** Provided records follows **
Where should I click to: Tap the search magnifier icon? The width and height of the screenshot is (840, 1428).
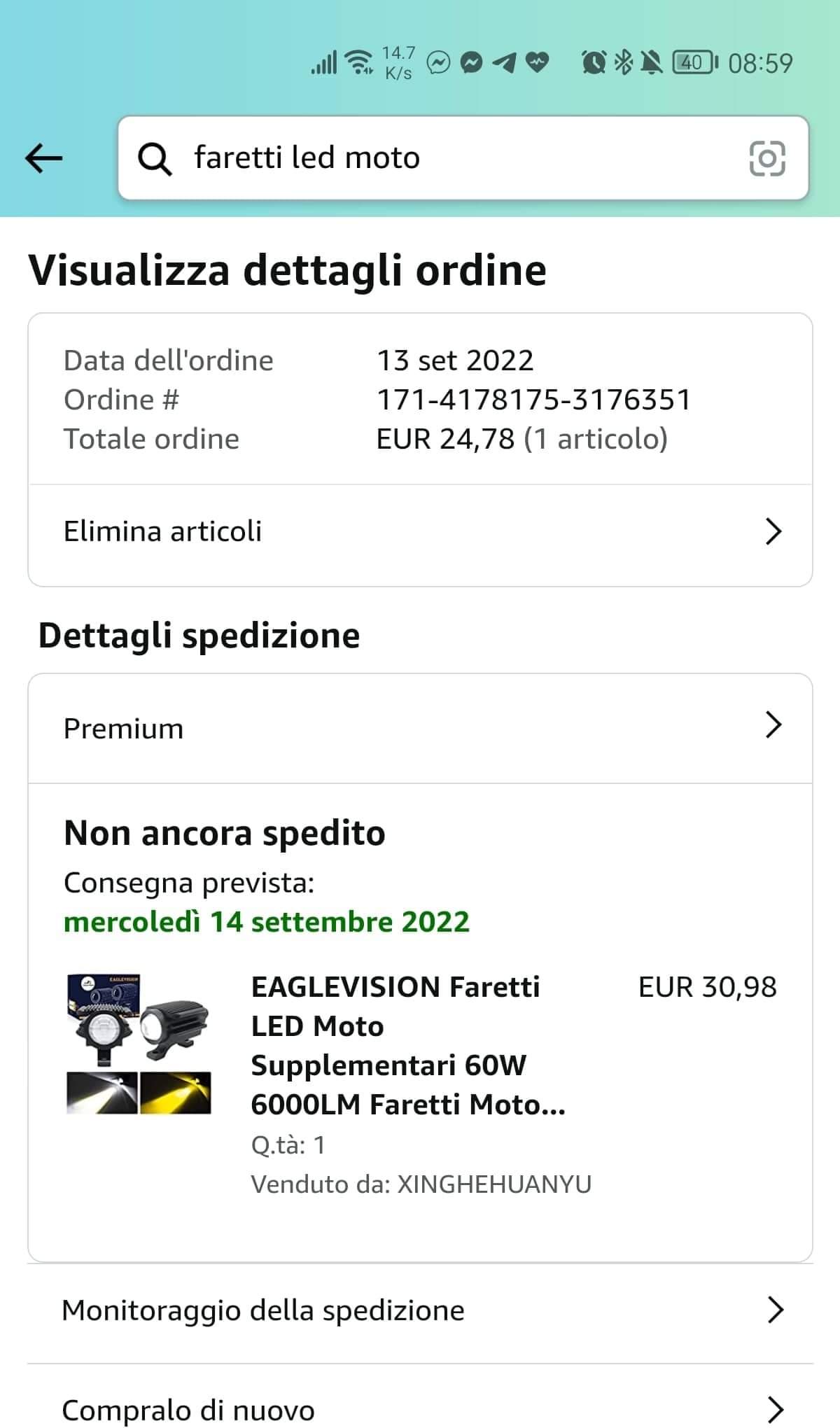click(154, 159)
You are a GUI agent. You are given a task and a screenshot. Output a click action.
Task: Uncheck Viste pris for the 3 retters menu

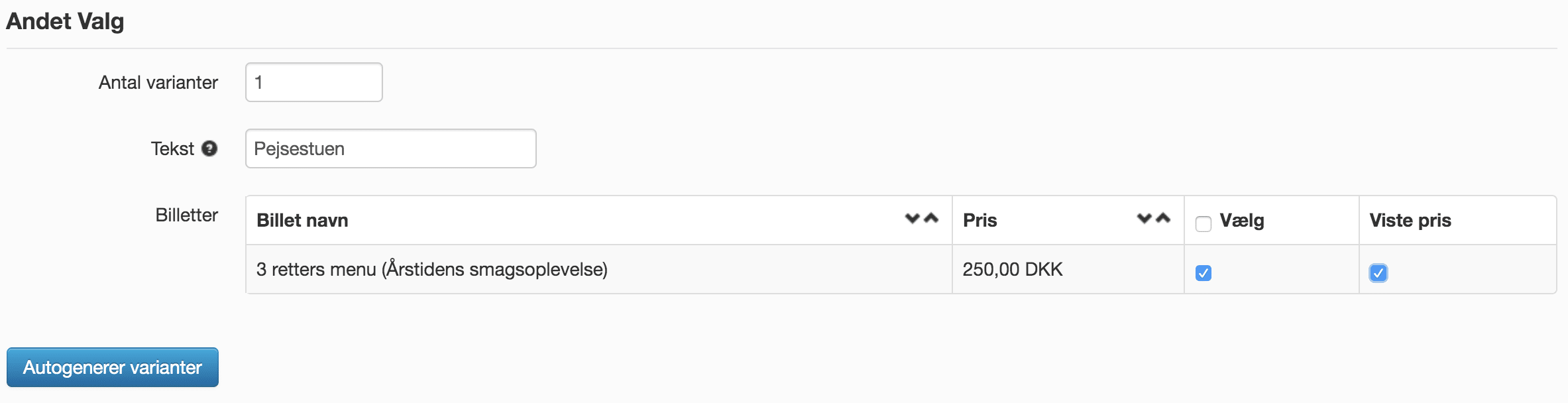point(1378,272)
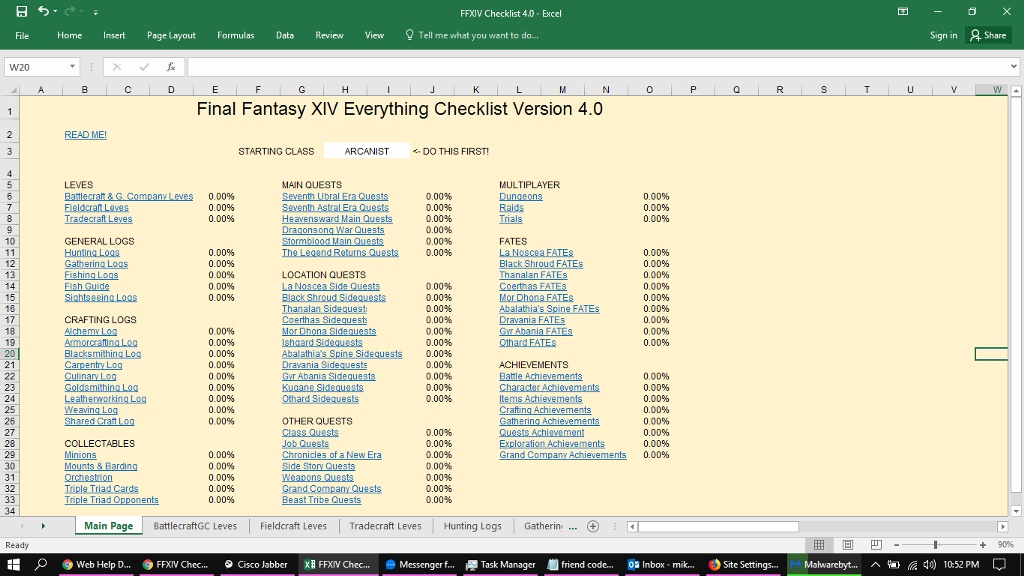This screenshot has height=576, width=1024.
Task: Open the Customize Quick Access Toolbar menu
Action: (x=96, y=11)
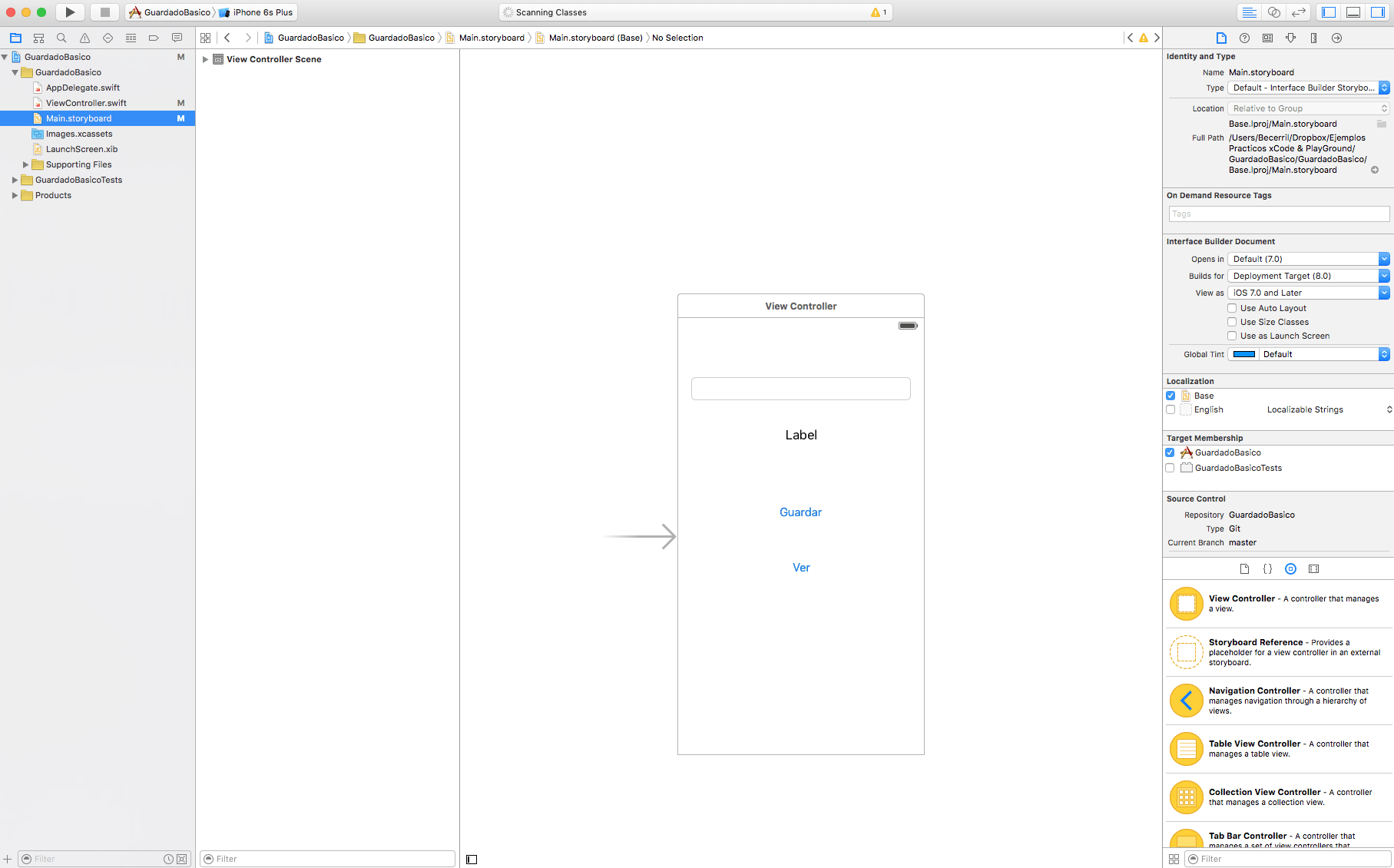
Task: Click the Stop button in toolbar
Action: 105,12
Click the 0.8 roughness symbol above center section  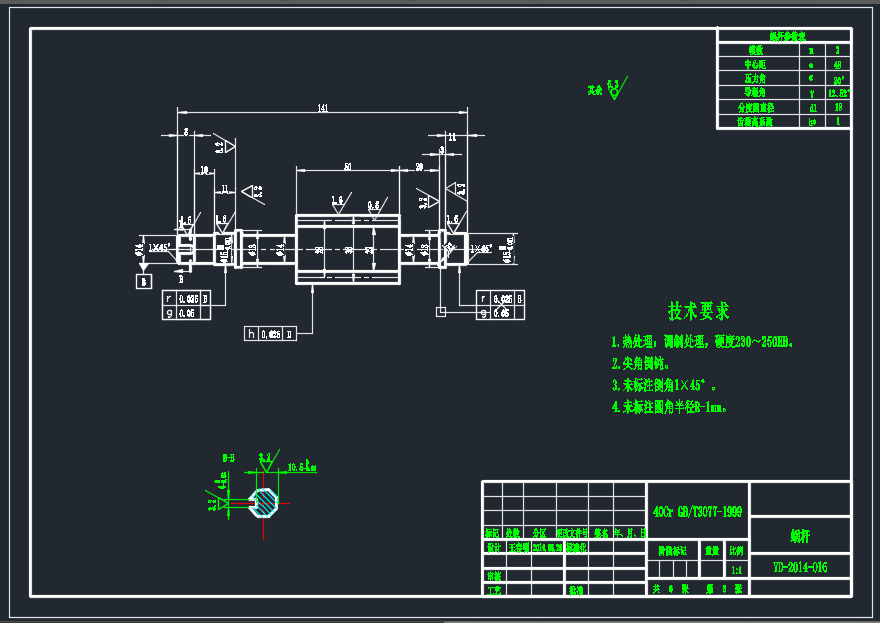372,205
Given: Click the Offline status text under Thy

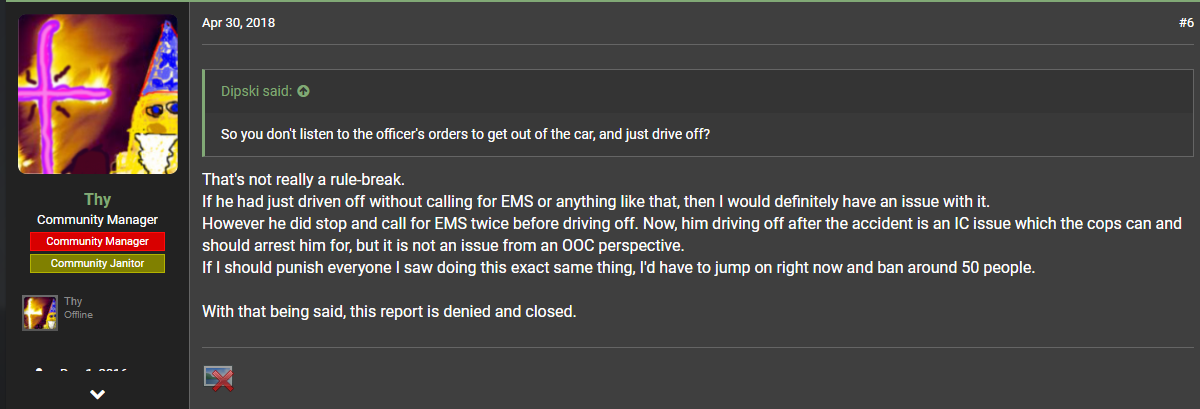Looking at the screenshot, I should (79, 316).
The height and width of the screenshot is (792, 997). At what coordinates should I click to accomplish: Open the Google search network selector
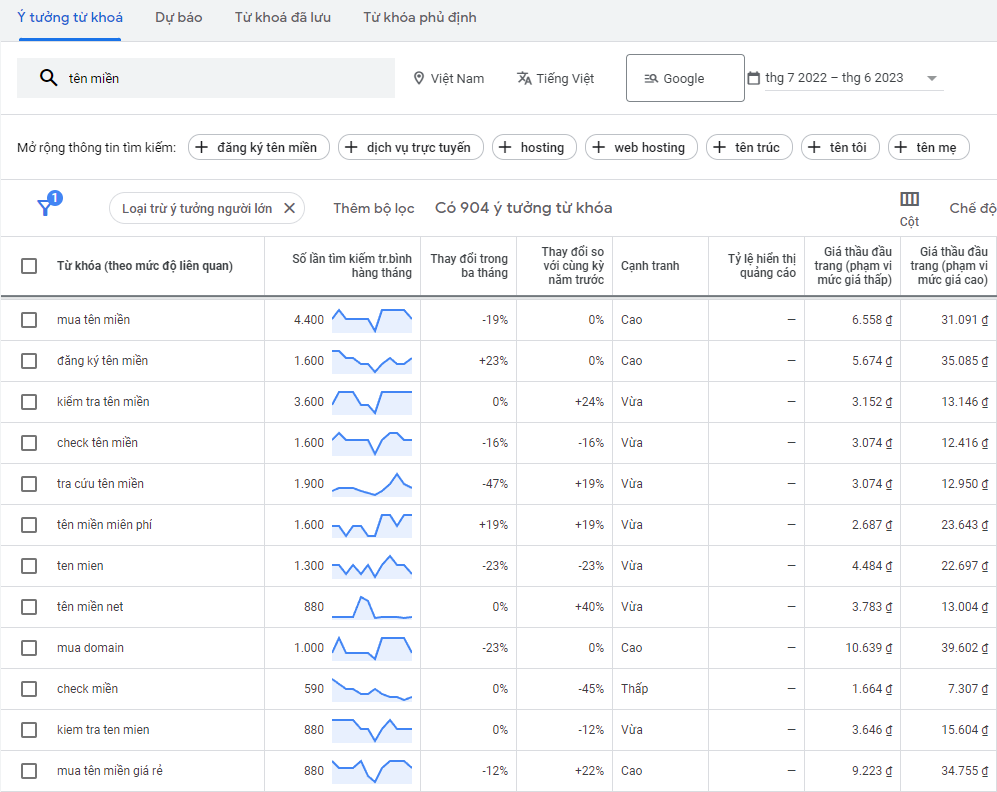coord(685,78)
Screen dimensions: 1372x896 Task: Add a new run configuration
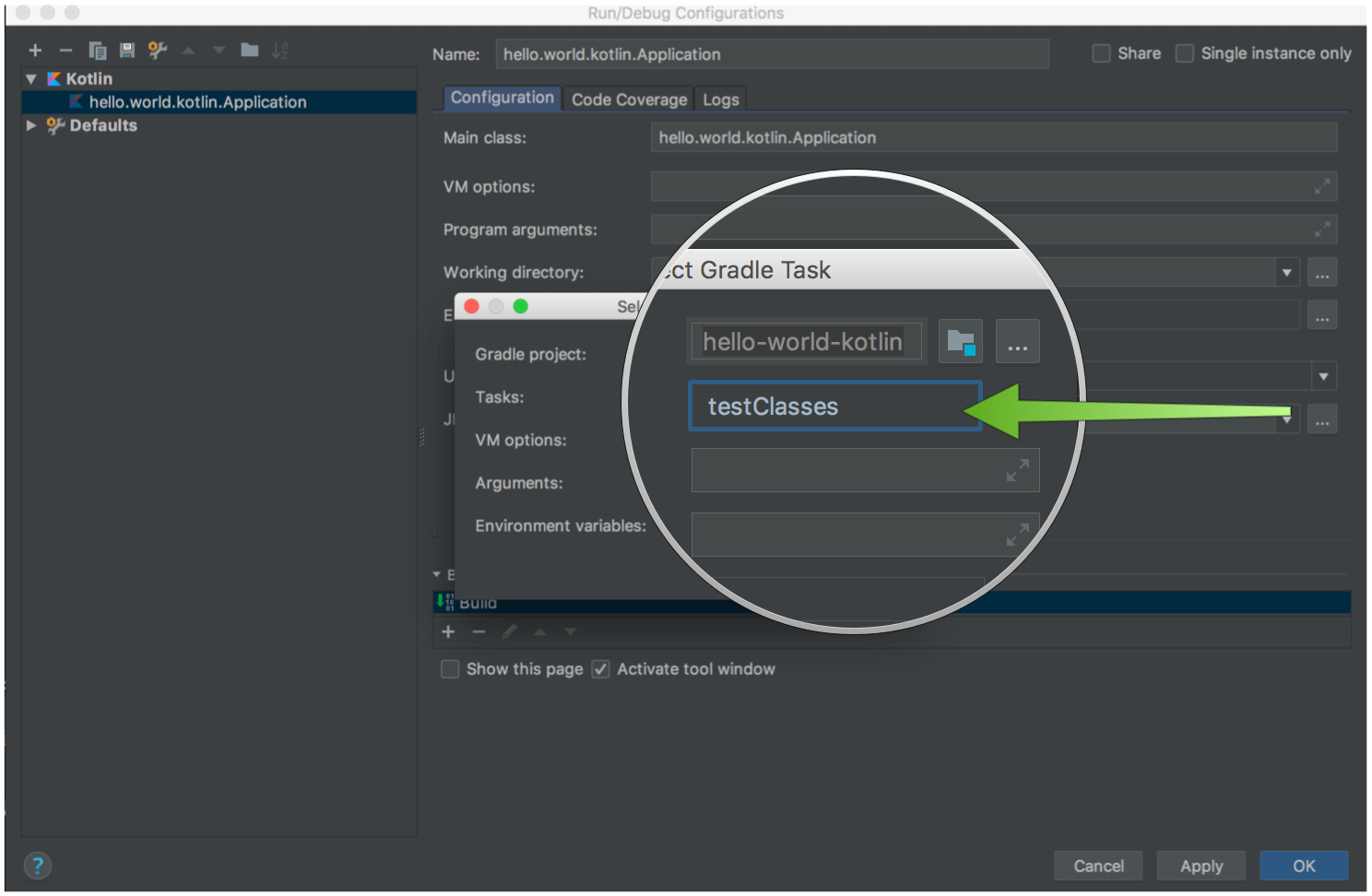pyautogui.click(x=35, y=50)
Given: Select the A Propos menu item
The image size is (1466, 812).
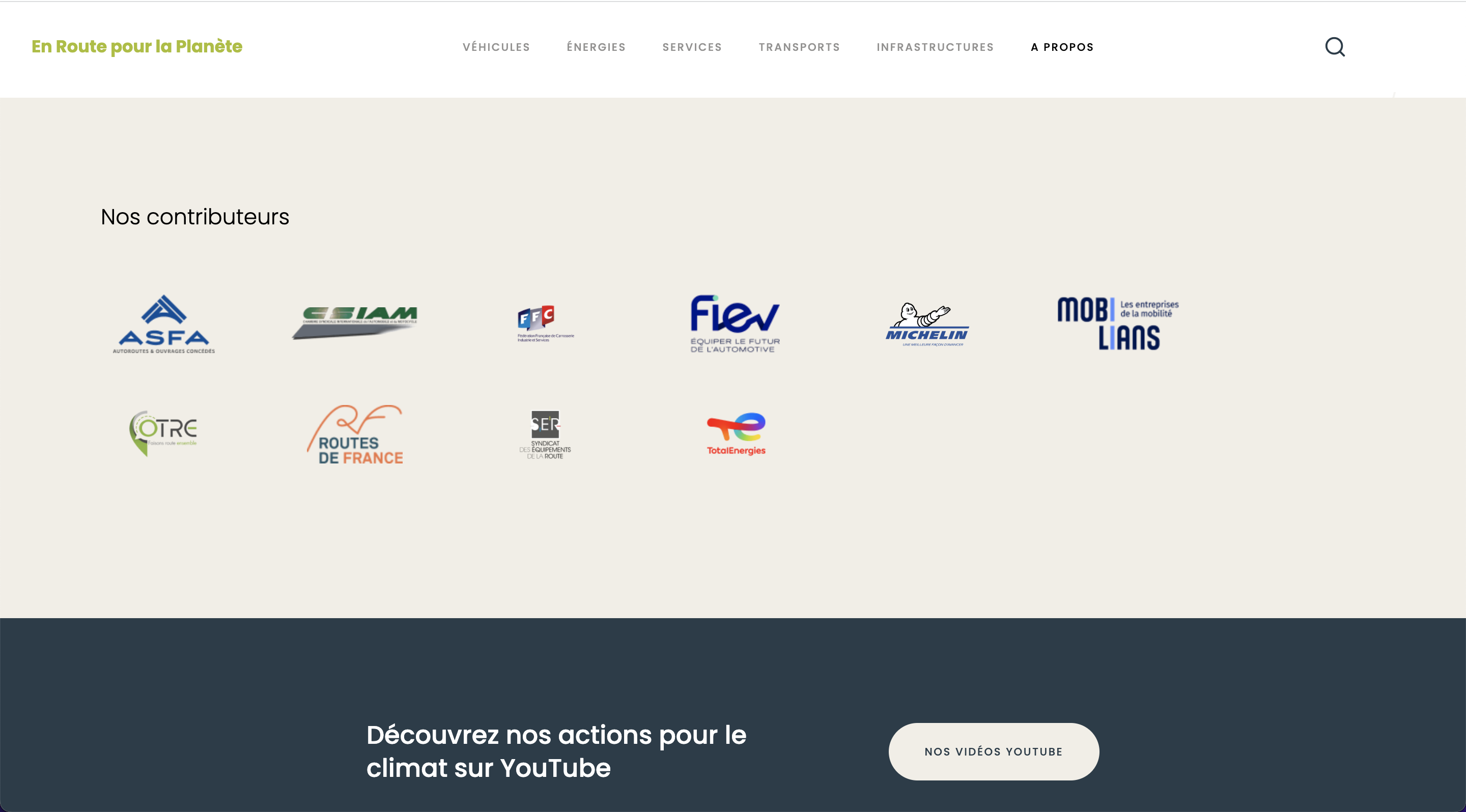Looking at the screenshot, I should click(x=1062, y=47).
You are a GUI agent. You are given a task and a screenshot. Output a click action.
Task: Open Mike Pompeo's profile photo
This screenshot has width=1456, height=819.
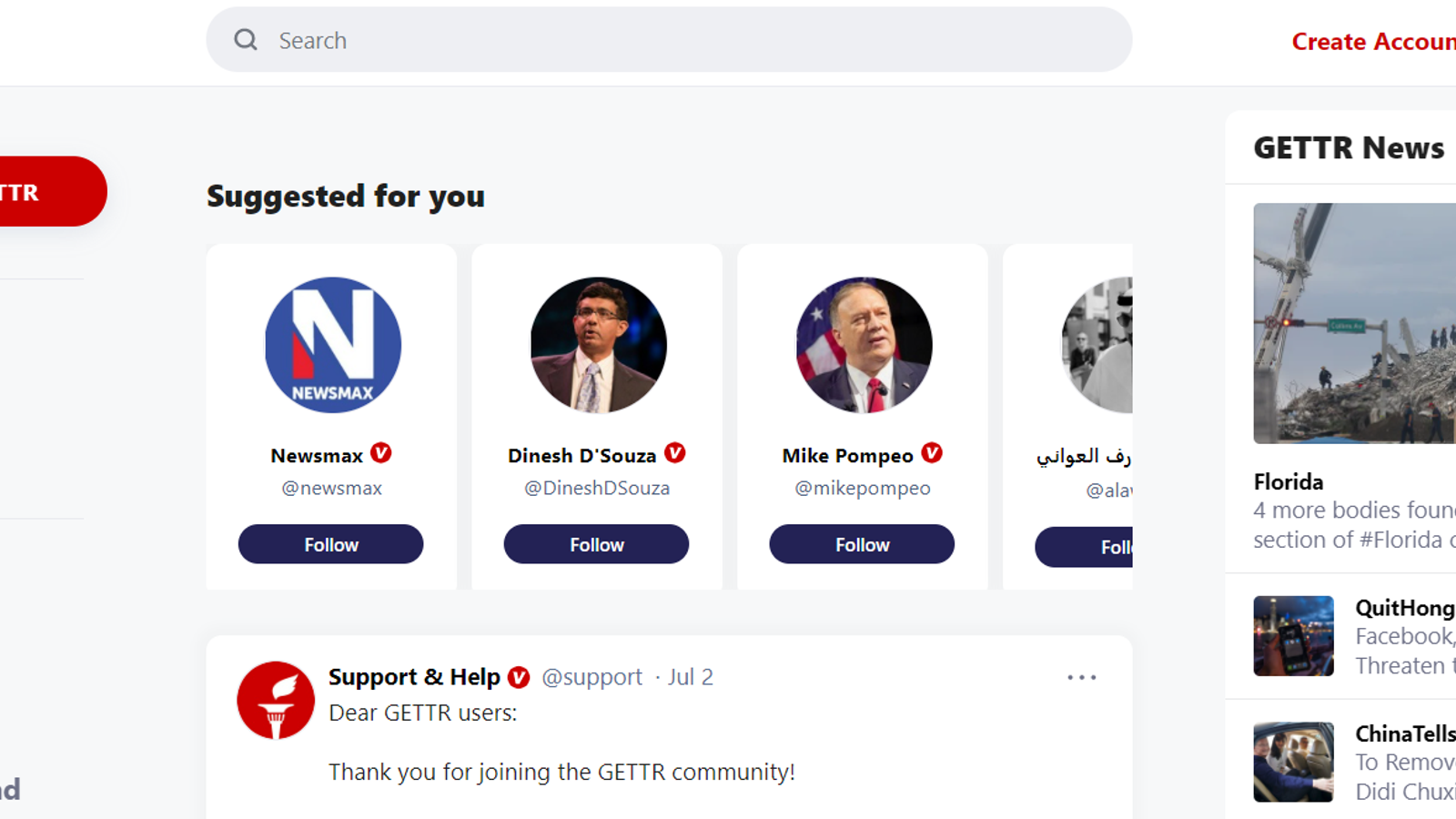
** End of Provided records **
Please output an exact repetition of the lines from the line containing "The image size is (1466, 812)." to the end of the records, both included, with no pictures and no additional text.

*Answer box*:
The image size is (1466, 812).
Looking at the screenshot, I should click(x=1062, y=47).
You are a GUI agent. You are given a task and a screenshot. Output a click action.
Task: Open Mike Pompeo's profile photo
This screenshot has width=1456, height=819.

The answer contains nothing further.